I have never been more excited, felt more love for my husband and our families, or been more absolutely terrified than the moment I saw this. I remember it so vividly, April Fools Day, 2010, the day my world changed.
My husband and mommy (yes, I still call her that!) were thrilled, because they knew the 6 months of disappointment and the negative test just a week earlier had me near my breaking point. My father-in-law thought maybe I was playing a trick on Ben, but I think he believes now 😉
For me, that moment, that point of no return, made me examine my whole world-view. How can you know exactly what is best for the tiny person you’re suddenly responsible for? I make so many choices, large and small and in between, on a daily basis that affect her, beginning even before I got that very faintly positive assurance that she exists. I eventually talked myself down off the tall building I’d climbed and, over time, finally convinced myself that my best would have to be good enough, because that’s what she’s stuck with!
I’d already chosen the best daddy for her- I’ve never had even a fleeting thought to the contrary, and she has great male role models in both her grandfathers and now Uncle Adam as well. She may never know how lucky she is in this respect, and how few little girls are blessed to see in their day-to-day life men who care for their wives and families with the integrity and strength of the men in her life.

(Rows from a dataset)
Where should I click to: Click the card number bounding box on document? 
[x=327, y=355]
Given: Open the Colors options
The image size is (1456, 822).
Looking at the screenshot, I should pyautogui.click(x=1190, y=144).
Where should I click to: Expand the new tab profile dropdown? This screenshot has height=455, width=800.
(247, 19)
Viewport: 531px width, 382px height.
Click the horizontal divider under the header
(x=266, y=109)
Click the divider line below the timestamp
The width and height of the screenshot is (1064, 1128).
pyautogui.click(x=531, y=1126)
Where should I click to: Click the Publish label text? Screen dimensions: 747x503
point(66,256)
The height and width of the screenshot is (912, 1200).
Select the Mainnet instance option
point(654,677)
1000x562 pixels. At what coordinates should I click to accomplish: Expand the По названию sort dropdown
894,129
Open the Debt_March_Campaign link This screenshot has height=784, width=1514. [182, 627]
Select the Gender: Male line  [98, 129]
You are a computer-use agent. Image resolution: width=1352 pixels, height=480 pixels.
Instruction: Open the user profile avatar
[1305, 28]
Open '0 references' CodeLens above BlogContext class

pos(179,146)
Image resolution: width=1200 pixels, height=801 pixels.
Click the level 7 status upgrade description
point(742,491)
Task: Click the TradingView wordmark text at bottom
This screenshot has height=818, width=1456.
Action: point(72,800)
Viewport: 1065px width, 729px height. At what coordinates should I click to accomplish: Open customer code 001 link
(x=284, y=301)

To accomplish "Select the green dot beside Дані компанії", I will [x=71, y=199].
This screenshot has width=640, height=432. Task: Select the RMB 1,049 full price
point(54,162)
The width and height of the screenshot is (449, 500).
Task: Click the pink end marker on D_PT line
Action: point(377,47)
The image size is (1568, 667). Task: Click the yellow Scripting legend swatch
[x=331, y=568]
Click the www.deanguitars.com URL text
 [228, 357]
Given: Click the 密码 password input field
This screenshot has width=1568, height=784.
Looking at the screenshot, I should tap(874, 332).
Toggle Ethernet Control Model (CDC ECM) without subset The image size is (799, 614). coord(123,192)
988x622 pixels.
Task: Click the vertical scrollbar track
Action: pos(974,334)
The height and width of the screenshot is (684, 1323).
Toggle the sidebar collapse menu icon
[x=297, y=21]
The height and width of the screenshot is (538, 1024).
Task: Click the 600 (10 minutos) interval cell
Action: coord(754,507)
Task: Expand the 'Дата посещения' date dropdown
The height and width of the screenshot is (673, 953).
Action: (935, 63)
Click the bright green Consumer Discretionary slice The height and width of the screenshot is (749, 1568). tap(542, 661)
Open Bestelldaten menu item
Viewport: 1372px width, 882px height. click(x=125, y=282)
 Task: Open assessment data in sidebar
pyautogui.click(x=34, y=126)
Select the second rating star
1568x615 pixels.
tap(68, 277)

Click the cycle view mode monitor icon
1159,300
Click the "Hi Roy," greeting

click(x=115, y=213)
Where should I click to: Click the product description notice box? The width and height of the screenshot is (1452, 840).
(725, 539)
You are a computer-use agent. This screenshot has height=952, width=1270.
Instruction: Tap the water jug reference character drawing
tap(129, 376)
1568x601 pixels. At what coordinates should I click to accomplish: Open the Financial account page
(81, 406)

Problems to work on
• 1. In the pregnancy blog post, transcribe the passage between "I’d already chosen" and "in her life.", inclusive.
• 2. Answer these questions using the pregnancy blog post:
(a) On what day and year did the writer see the positive result?
(b) How many months of disappointment came before that result?
(c) Which relatives are named as the male role models besides the daddy?
• 3. Resume the pregnancy blog post after its last sentence.

Responses
• 1.
I’d already chosen the best daddy for her- I’ve never had even a fleeting thought to the contrary, and she has great male role models in both her grandfathers and now Uncle Adam as well. She may never know how lucky she is in this respect, and how few little girls are blessed to see in their day-to-day life men who care for their wives and families with the integrity and strength of the men in her life.

• 2.
(a) April Fools Day, 2010
(b) 6 months
(c) Both her grandfathers and Uncle Adam

• 3.
Strong female role models? Are you kidding?! She’s got those coming out the ears. When I was having a particularly hormonal moment, doubting my capabilities as a parent, Ben said to me, “Do you think our mothers were perfect? Do you think they made all the right choices??” which made me cry harder, because I’m convinced they did! Those two women will always be superheroes in my eyes, and I hope Nora gets so many of their qualities, as her aunts clearly have.
On top of that, 5 wonderful great-grandmothers, great-aunts & uncles, cousins…. This baby is swimming in love.
I’ve wanted to be a mother since I realized my body was capable, but I never really understood the implications. Below I’ll list just a few of the choices Ben and I have made, right or wrong, for our tiny bear baby:
1. I breastfeed. The benefits to mom and baby are like nothing else. I love the bonding and it’s a good excuse to steal her back when I get sick of other people holding her. I pump at work and, so far, she’s managed to be solely on breastmilk thus far.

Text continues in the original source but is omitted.